-- Begin Selected excerpt --

Stdlib: Add take, drop, split_at, take_while and drop_while to the List module #9968

kit-ty-kate · 2020-10-09T23:37:10Z

I recently had the need for a List.take function and no such function was available in the standard library.
This isn't the first time I needed such functions and I feel like many other people had the need for some of those at some point.
I hope this PR is helpful for those people.

Credit for the function names, and more importantly the test cases, goes to Haskell's Data.List documentation: https://hackage.haskell.org/package/base-4.14.0.0/docs/Data-List.html#g:11

…st module

craigfe · 2020-10-10T16:48:51Z

Spotted this PR just as I was about to create an identical one; thanks! 🙂

I think there's a strong case for adding these functions to Seq too (although you may wish to wait to see how the List ones are received first). I'm also happy to make that PR myself.

nojb

Personally I support this PR, but as usual with stdlib changes, let's wait for other developers to chime in.

nojb · 2020-10-11T06:13:13Z

stdlib/listLabels.mli

+     is not satisfied anymore.
+*)
+
+val drop_while : ('a -> bool) -> 'a list -> 'a list


Suggested change

val drop_while : ('a -> bool) -> 'a list -> 'a list

val drop_while : f:('a -> bool) -> 'a list -> 'a list

nojb · 2020-10-11T06:13:26Z

stdlib/listLabels.mli

+    This function is morally equivalent to [(take i l, drop i l)].
+*)
+
+val take_while : ('a -> bool) -> 'a list -> 'a list


Suggested change

val take_while : ('a -> bool) -> 'a list -> 'a list

val take_while : f:('a -> bool) -> 'a list -> 'a list

nojb · 2020-10-11T06:29:24Z

stdlib/list.mli

+    [l1] is the prefix of [l] before the index [i], and
+    [l2] is the suffix of [l] on and after the index [i].
+    This function is morally equivalent to [(take i l, drop i l)].
+*)


"since" annotation missing (here and below and in ListLabels as well).

nojb · 2020-10-11T06:30:50Z

stdlib/list.mli

+(** [split_at i l] returns a pair of lists [(l1, l2)], where
+    [l1] is the prefix of [l] before the index [i], and
+    [l2] is the suffix of [l] on and after the index [i].
+    This function is morally equivalent to [(take i l, drop i l)].


I would prefer a more succint wording: [split_at i l] is [(take i l, drop i l)], but more efficient.

nojb · 2020-10-11T06:34:52Z

stdlib/list.mli

+
+val take_while : ('a -> bool) -> 'a list -> 'a list
+(** [take_while p l] returns the prefix of [l] until the predicate [p]
+     is not satisfied anymore.


I find the english here a bit unclear. Perhaps something along the lines:

[take_while p l] is [(l1, l2)] where [l = l1 @ l2], [p] is [true] for every element of [l1] and is [false] for the first element of [l2] (if [l2] is non-empty).

I think this redrafted explanation does not typecheck: take_while p l is not a pair. For variety, here's the one that I was about to use:

[take_while p l] is the longest (possibly empty) prefix of [l] containing only elements that satisfy [p].

-- End Selected excerpt --

Requirements →
(a) Check each of these statements against the pull request thread and answer yes or no, quoting the words from the thread that settle it: (i) craigfe suggests that the same functions should also be added to Seq; (ii) the function names and test cases are credited to the OCaml manual; (iii) nojb personally opposes the pull request.
(b) Swap "Seq" for "Array" in the pull request thread's passage starting at "Spotted this PR" and ending at "that PR myself.", and write out that passage with the change.

-- Begin Raw data --

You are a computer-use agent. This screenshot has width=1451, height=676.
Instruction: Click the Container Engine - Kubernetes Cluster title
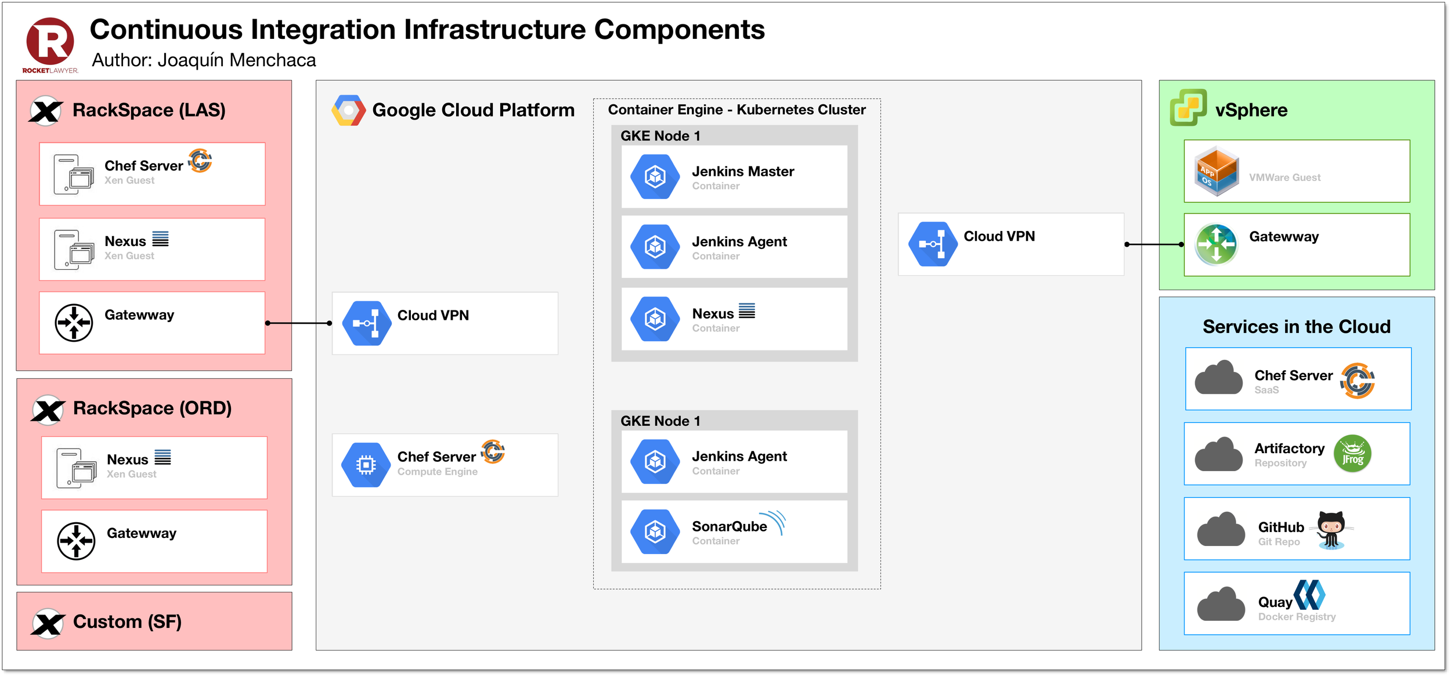(x=737, y=110)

-- End Raw data --

Answer set →
(a)
(i) Yes: "I think there's a strong case for adding these functions to Seq too"
(ii) No: "Credit for the function names, and more importantly the test cases, goes to Haskell's Data.List documentation"
(iii) No: "Personally I support this PR"

(b)
Spotted this PR just as I was about to create an identical one; thanks! 🙂

I think there's a strong case for adding these functions to Array too (although you may wish to wait to see how the List ones are received first). I'm also happy to make that PR myself.